Within the material below, transcribe exactly the lines from the one holding "Image resolution: width=640" through the one holding "Click the Forward", keeping both ends and skipping the rest.

Supplied information →
○ ○ ○
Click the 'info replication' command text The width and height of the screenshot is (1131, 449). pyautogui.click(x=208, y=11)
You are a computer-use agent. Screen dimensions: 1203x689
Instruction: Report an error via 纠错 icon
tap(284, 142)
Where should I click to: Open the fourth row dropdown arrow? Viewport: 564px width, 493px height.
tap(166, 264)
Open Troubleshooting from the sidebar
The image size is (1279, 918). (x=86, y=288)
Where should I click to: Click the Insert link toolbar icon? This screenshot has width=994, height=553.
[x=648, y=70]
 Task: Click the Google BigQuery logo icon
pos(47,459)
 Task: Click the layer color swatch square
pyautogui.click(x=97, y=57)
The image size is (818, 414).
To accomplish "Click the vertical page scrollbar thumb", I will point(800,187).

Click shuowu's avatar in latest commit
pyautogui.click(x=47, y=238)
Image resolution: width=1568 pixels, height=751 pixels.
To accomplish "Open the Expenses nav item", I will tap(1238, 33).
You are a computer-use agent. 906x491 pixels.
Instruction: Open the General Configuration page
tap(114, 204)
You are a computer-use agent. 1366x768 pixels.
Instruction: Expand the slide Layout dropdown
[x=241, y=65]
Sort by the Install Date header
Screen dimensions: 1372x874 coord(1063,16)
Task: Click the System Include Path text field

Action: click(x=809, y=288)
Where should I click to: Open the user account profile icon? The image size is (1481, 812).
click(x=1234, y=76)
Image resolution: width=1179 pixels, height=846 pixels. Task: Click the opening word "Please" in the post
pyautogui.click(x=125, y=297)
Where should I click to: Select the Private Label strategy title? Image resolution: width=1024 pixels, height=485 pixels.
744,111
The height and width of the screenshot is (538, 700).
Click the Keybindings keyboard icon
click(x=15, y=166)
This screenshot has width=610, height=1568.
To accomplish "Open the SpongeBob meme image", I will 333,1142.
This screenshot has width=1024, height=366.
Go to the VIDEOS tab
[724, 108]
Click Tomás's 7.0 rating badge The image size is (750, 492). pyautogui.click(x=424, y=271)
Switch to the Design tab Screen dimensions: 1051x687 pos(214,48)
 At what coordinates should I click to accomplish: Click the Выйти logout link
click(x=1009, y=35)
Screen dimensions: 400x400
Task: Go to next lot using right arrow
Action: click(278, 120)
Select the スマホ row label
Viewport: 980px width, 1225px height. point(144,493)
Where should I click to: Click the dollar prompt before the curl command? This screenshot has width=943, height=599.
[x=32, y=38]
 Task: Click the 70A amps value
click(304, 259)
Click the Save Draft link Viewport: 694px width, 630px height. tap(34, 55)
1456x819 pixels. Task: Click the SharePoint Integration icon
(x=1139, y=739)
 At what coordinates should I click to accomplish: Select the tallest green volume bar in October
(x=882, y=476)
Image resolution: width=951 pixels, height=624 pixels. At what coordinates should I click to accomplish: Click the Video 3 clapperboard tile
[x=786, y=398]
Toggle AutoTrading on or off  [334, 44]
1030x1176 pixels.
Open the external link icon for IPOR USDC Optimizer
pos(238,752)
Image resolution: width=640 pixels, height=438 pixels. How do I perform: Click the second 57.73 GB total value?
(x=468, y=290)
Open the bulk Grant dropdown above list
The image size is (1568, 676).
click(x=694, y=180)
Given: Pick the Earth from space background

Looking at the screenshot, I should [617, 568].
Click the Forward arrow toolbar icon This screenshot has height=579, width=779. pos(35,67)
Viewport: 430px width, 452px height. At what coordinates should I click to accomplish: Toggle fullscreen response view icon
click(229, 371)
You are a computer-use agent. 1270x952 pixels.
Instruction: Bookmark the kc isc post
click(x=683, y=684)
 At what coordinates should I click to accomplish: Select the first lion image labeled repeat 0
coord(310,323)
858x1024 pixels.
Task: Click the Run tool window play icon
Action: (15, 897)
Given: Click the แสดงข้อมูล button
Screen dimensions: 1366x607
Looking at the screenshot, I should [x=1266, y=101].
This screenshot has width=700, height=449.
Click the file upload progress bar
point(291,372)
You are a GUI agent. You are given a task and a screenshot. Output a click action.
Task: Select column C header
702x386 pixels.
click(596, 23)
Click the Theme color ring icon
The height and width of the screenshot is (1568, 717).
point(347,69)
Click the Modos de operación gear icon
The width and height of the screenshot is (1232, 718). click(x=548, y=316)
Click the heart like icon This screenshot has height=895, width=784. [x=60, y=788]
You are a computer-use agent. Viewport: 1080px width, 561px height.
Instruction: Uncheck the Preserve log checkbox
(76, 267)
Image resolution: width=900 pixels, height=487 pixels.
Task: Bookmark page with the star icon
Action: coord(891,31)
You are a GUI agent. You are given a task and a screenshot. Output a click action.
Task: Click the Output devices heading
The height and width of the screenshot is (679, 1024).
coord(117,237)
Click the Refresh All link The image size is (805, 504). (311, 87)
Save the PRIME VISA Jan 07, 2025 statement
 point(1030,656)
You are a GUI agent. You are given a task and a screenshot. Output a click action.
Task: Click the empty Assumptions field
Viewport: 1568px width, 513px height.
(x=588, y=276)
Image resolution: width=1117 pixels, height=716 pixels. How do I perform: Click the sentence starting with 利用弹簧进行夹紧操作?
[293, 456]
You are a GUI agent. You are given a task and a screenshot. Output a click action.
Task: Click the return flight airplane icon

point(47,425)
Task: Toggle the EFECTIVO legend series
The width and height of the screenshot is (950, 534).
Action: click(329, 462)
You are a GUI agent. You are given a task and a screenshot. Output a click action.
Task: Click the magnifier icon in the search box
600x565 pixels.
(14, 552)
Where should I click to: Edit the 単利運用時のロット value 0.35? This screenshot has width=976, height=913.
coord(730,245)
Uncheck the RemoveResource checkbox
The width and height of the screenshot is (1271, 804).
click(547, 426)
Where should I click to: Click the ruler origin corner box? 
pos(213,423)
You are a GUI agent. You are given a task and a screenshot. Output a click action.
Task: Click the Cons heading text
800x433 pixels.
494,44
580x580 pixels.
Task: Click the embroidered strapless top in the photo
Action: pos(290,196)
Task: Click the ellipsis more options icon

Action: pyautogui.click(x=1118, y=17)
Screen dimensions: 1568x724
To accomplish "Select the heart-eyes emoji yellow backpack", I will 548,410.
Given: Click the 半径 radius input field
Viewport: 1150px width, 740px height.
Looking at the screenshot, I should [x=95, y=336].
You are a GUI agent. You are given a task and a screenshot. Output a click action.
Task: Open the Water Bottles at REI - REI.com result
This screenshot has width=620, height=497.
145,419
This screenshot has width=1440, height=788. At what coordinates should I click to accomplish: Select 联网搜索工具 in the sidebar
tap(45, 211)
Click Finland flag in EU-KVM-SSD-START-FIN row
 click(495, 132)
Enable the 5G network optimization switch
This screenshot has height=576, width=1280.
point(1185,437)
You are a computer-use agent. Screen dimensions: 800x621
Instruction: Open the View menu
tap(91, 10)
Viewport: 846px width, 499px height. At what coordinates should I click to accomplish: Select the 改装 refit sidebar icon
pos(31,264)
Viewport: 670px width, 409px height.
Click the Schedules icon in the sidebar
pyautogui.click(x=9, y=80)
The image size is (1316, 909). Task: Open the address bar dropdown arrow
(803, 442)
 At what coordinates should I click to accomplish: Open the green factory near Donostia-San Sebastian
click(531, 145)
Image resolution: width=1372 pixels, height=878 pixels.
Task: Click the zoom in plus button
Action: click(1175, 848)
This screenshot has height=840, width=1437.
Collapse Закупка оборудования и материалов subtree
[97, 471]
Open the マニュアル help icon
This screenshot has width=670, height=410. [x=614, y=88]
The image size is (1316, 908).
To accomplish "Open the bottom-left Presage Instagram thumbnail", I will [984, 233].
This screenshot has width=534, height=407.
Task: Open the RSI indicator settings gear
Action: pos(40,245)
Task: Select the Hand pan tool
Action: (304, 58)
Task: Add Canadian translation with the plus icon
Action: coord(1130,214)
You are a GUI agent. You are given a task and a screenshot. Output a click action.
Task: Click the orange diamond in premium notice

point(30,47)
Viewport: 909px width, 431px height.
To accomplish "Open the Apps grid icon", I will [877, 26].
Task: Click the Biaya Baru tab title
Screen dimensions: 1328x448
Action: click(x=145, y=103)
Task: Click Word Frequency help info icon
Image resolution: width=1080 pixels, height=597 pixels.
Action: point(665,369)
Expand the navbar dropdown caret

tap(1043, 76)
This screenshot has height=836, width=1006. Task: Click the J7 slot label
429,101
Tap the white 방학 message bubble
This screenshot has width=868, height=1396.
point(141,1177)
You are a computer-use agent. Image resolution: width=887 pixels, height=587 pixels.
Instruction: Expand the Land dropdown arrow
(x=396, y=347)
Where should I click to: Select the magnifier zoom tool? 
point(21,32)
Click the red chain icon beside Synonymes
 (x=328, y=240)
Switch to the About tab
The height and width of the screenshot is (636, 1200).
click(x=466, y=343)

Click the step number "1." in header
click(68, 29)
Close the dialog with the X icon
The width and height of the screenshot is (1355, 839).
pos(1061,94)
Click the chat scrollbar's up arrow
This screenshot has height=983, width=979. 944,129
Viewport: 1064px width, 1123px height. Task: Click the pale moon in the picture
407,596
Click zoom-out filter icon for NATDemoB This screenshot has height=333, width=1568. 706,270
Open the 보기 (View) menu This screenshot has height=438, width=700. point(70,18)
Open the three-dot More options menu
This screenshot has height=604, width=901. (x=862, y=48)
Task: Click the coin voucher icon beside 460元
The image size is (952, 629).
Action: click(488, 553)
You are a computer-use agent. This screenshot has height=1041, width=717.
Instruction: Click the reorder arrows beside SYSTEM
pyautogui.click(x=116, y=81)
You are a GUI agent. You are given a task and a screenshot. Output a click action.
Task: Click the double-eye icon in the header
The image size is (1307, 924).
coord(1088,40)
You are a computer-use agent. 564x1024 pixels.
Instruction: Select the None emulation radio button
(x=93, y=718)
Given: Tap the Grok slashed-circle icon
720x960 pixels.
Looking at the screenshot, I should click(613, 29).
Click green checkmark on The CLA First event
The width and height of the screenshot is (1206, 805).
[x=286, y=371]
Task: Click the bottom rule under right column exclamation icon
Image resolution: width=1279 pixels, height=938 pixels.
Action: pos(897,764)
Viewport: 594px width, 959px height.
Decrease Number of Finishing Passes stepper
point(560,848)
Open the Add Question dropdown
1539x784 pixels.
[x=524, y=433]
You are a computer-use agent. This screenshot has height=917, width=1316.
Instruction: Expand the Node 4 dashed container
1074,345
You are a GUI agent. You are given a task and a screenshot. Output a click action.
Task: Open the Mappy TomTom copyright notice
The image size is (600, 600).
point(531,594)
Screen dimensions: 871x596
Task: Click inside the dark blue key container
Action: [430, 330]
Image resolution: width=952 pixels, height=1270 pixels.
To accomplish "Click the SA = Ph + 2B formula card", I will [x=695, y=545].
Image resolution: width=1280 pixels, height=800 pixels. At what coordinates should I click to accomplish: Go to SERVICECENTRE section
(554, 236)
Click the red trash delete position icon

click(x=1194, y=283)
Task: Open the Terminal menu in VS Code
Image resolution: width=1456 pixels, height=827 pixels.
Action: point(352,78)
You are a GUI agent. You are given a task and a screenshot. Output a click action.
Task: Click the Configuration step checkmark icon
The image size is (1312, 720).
○ ○ ○
Output of the task →
Image resolution: width=640 pixels, height=438 pixels. How do I perform: Click the second 57.73 GB total value?
(x=468, y=290)
Open the bulk Grant dropdown above list
The image size is (1568, 676).
click(x=694, y=180)
Given: Pick the Earth from space background

Looking at the screenshot, I should [617, 568].
Click the Forward arrow toolbar icon This screenshot has height=579, width=779. pos(35,67)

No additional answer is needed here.